Hint: For solving this problem we use some properties of triangle that is \[\Delta =\dfrac{abc}{4R}\] where, a, b, c are the sides of the triangle, \[R\] is the circumradius and \[\Delta \] is the area of the triangle. From the figure we form a relation between the height of the tower, \[\theta \] and \[R\] to get the height of the tower.

Complete step by step answer:
We are given that the elevations of Q from the points A, B, C are equal.
So, we can write
 \[\angle QAP=\angle QBP=\angle QCP=\theta \]
Here, as the elevations are all equal then we can say that the circumradius is given as
 \[PA=PB=PC=R\]
Let us assume that the height of tower as
 \[PQ=h\]
Let us consider the triangle \[\Delta QPC\] .
Here we can say that \[QP\bot CP\] .
So, for a right angled triangle
 \[\tan \theta =\dfrac{\text{opposite side}}{\text{adjacent side}}\]
By applying this formula to \[\Delta QPC\] we get
 \[\begin{align}
  & \Rightarrow \tan \theta =\dfrac{PQ}{PC} \\
 & \Rightarrow \tan \theta =\dfrac{h}{R} \\
 & \Rightarrow h=R\tan \theta ......equation(i) \\
\end{align}\]
We know that from the properties of triangle we can take
 \[\begin{align}
  & \Rightarrow \Delta =\dfrac{abc}{4R} \\
 & \Rightarrow R=\dfrac{abc}{4\Delta } \\
\end{align}\]
Now, by substituting the value of \['R'\] in equation (i) we get
 \[\begin{align}
  & \Rightarrow h=\left( \dfrac{abc}{4\Delta } \right)\tan \theta \\
 & \Rightarrow h=\dfrac{\left( abc \right)\tan \theta }{4\Delta } \\
\end{align}\]
Therefore, the value of height of the tower is \[\dfrac{\left( abc \right)\tan \theta }{4\Delta }\] .
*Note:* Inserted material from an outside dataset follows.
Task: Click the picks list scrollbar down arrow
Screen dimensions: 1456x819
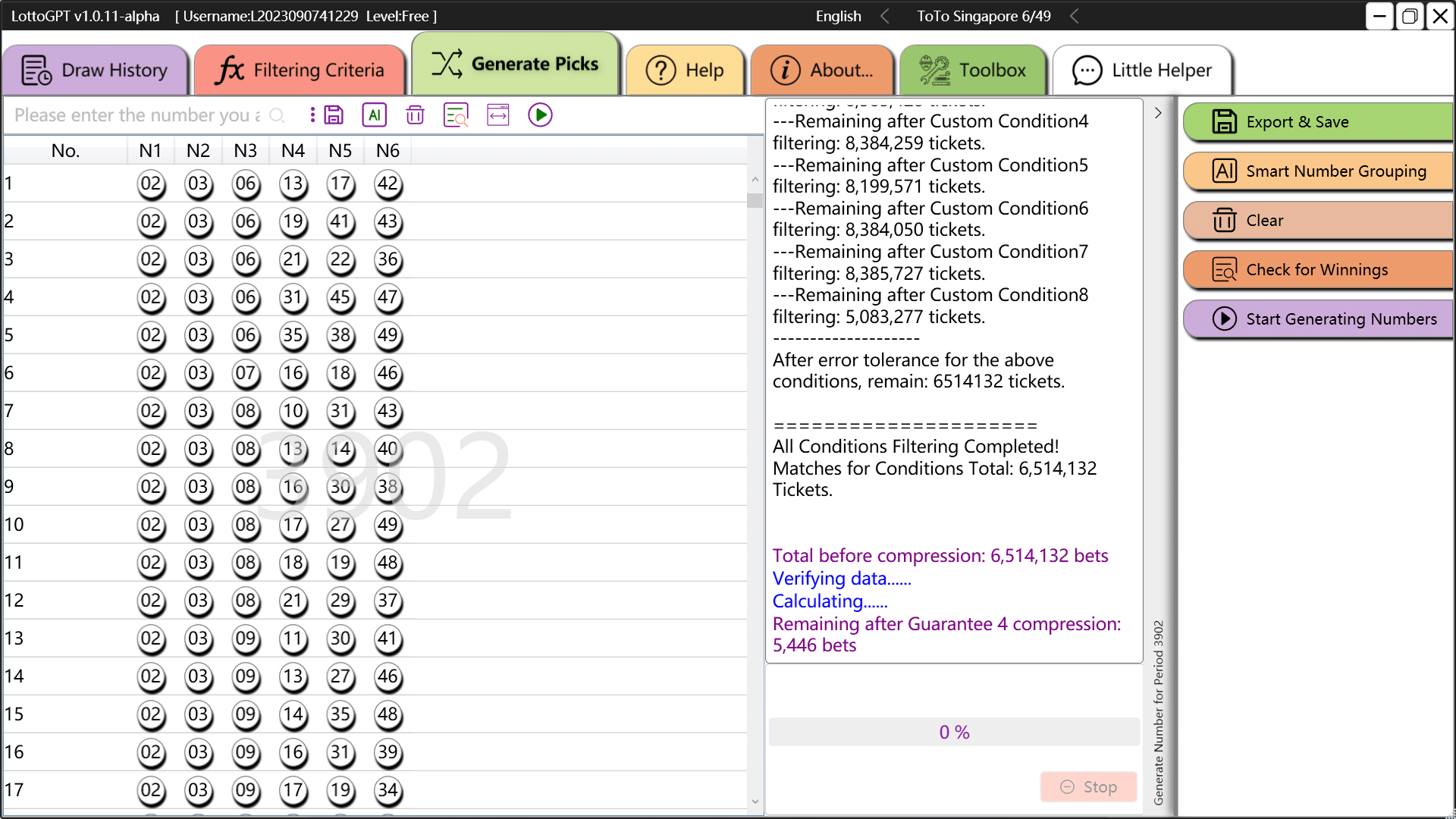Action: click(x=755, y=801)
So, the correct answer is “Option a”.

Note: Students will make mistakes in understanding the diagram. Since it should be assumed in three dimensional students will get confused and take different values instead of some other.
Let us consider the triangle \[\Delta QPC\] .
 \[\begin{align}
  & \Rightarrow \tan \theta =\dfrac{PQ}{PC} \\
 & \Rightarrow \tan \theta =\dfrac{h}{R} \\
 & \Rightarrow h=R\tan \theta \\
\end{align}\]
Here, some students will make mistakes in taking \[\tan \theta \] because they may not consider \[QP\bot CP\] . For this they apply different properties of triangles to find \[\tan \theta \] which results in wrong answers. So, understanding the problem and figure is important in this question.